Tarih: 28.09.2010 - 00:00 | Güncelleme:

Soru Detayı

- Kaza mı yoksa kefaret mi gerekir?

Cevap

Değerli kardeşimiz,

Oruç tuttuğu zaman, hastalığının artmasından veya uzamasından endişe edilen kimse ile, hastalığı sebebiyle oruç tutmakta zorlanan kişilerin Ramazan ayında oruç tutmayıp, iyileştikten sonra bunları kaza etmelerine izin verilmiştir.

Esas itibariyle, bir insanın ibadetlerini normal bir şekilde yapmasını engelleyecek zor ve ağır işlerde çalışması veya çalıştırılması doğru değildir. İnsanın, ibadetini sağlıklı bir şekilde yapmakla, geçimini temin ikilemi arasında bırakılması, insan hakları açısından kesinlikle kabul edilebilir bir durum değildir. Böyle bir durumda bırakılan kişi, eğer toplum kendisine daha iyi iş imkânları sağlayamıyorsa, dolayısıyla işinden ayrıldığı takdirde geçim sıkıntısı çekmesi kesin veya kuvvetle muhtemel ise, bu durumda oruç tutmayabilir. Geçici bir süre ağır bir işte çalışmak durumunda kalan ise bu durumda oruç tuttuğu takdirde sağlığına bir zarar erişeceğinden endişe ediyorsa oruç tutmayabilir. Bunlar imkan bulurlarsa kaza ederler, değilse oruç yerine fidye verirler.

Kur'an'da oruç tutmamayı mubah kılan mazeretler olarak hastalık, yolculuk ve oruca güç yetirememeden söz edilmiştir. (Bakara 2/184-185).
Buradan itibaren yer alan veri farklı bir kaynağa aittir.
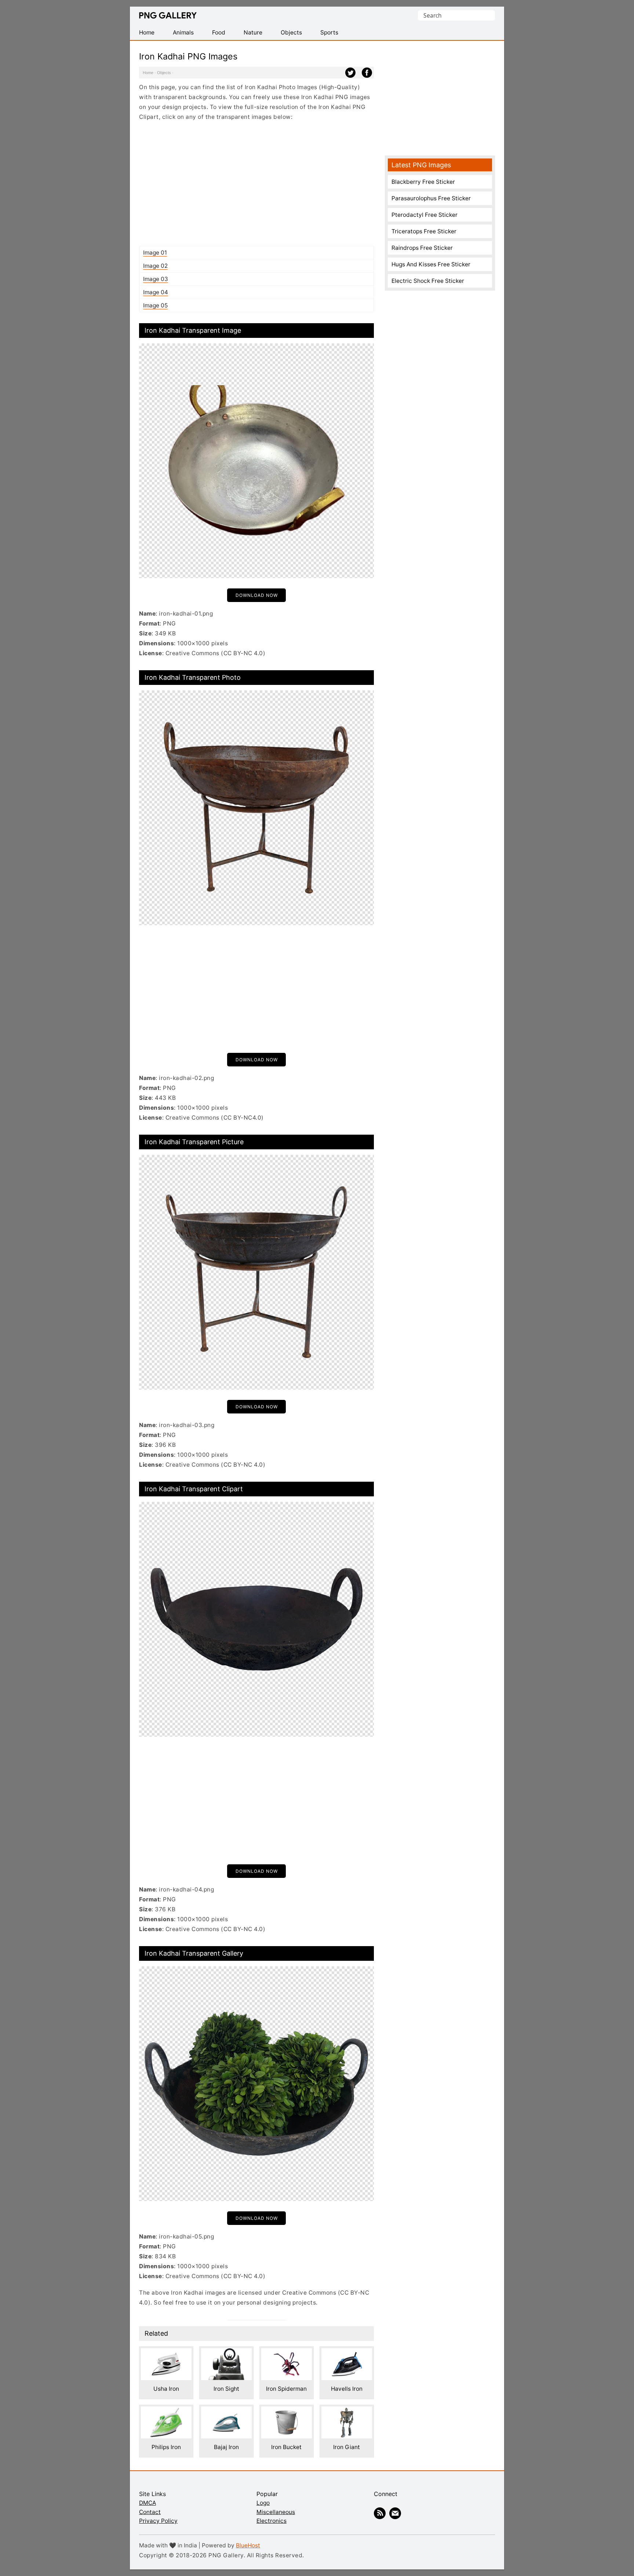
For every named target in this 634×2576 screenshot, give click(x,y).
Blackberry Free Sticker (423, 181)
Fakihler de oruç tutmama ruhsatını bu üç durumla sınırlı tutmayı tercih etmiş, bu üç durumun ortak özelliği meşakkat olsa bile, her meşakkat halinde oruç tutulmayabileceğini söylemekte mütereddit davranmışlardır. Bunun en başta gelen sebebi, mükelleflerin sübjektif ve değişken bir durum olan meşakkati belirlemede ölçüsüz veya mütesâhil (yumuşak, gevşek) davranıp, olur olmaz bahanelerle orucu terketmesine yol açma, yani bu ruhsatı kötüye kullanma endişesidir.

Bununla birlikte oruç ibadeti, netice itibariyle kul ile Allah arasında kalan bir yükümlülük ilişkisi olduğundan, mükelleflerin yukarıda sayılan mazeretler ışığında kişisel inisiyatiflerini kullanması, mazeretleri içlerine sinmediği sürece orucu terketmemesi, haklı ve geçerli bir mazeretlerinin bulunduğuna iyice kani olduklarında da anılan ruhsattan yararlanması isabetli bir tutum olur.
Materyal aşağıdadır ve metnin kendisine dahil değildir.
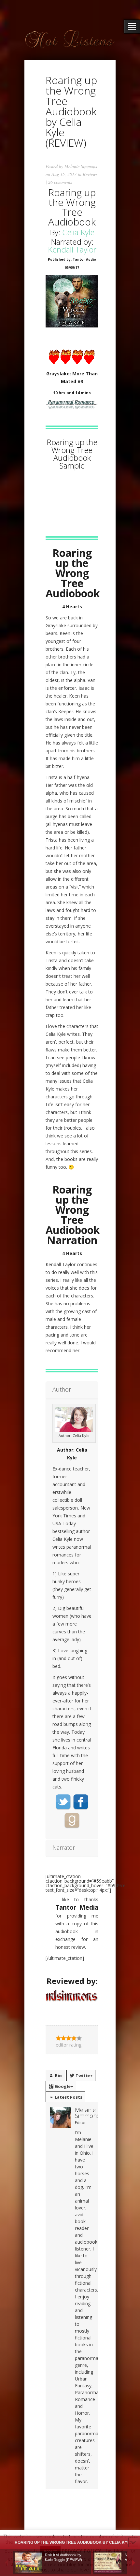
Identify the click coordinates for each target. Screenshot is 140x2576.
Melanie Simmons (80, 166)
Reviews (90, 174)
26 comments (60, 182)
Örneğin, açlık ve susuzluk had safhaya gelir de kişinin ölmesinden veya akli dengesini kaybetmesinden endişe edilirse, o takdirde orucu bozma­yı mubah kılar. Ramazan sonrası müsait bir zamanda günü gününe kazayı gerektirir.
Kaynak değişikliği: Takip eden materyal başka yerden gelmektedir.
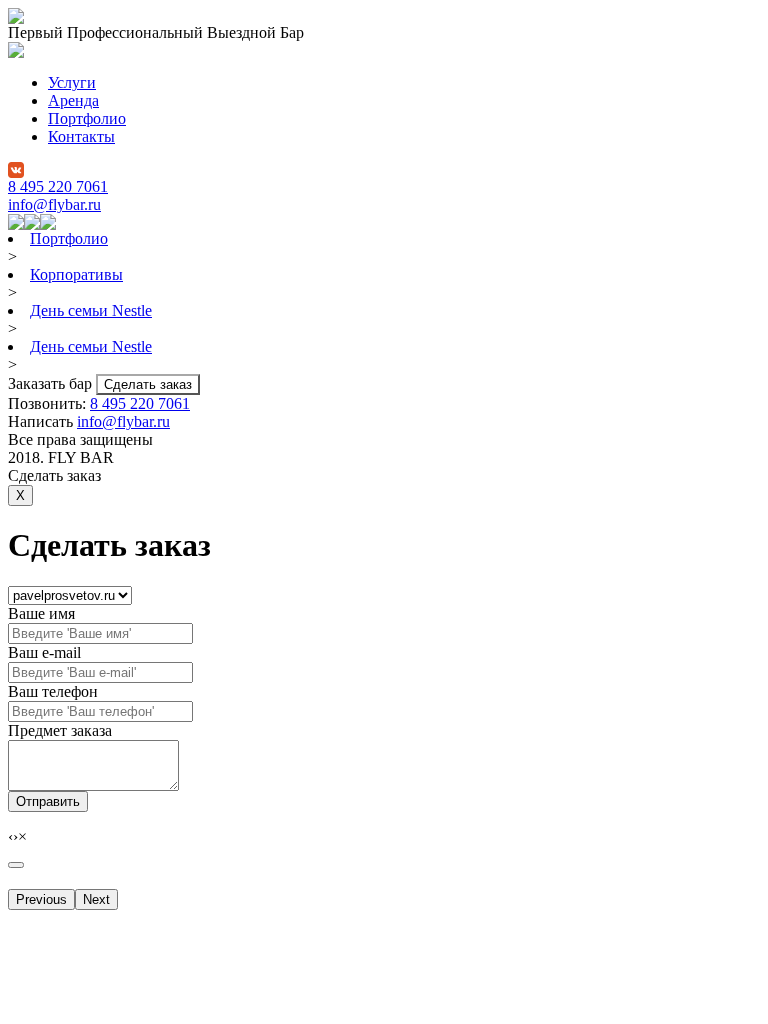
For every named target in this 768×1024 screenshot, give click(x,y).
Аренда (73, 100)
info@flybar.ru (54, 204)
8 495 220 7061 (58, 186)
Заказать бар (52, 383)
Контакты (81, 136)
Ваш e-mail (44, 652)
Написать (42, 421)
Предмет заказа (60, 730)
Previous (41, 899)
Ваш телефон (53, 691)
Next (96, 899)
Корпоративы (76, 274)
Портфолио (87, 118)
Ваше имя (41, 613)
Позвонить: (49, 403)
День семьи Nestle (91, 310)
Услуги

Bunun gibi sıcak günlerde çalışmak zorunda kalan bir kimse, sıhhatini kaybetme veya aklî denge­sini yitirme endişesi taşırsa, o takdirde orucunu bozabilir.

Buna kıyasla çok yorucu ve yıpratıcı görevlerde bulunup sıcak bir mevsimde oruç tuttuğunda hayatını kaybetme veya aklî ve ruhî bir dengesizliğe uğrama endişesi taşıyan kimseler de oruçlarını bo­zabilirler. (Fethü'l-Kadir - Kemal îbn Hümam; Celal Yıldırım, Kaynaklarıyla İslam Fıkhı, Uysal Kitabevi: 2/234)

Bu itibarla rahatsızlığı sebebiyle orucunu bozan kişinin, bozduğu orucu Ramazan ayı haricinde herhangi bir günde gününe gün kaza etmesi gerekir.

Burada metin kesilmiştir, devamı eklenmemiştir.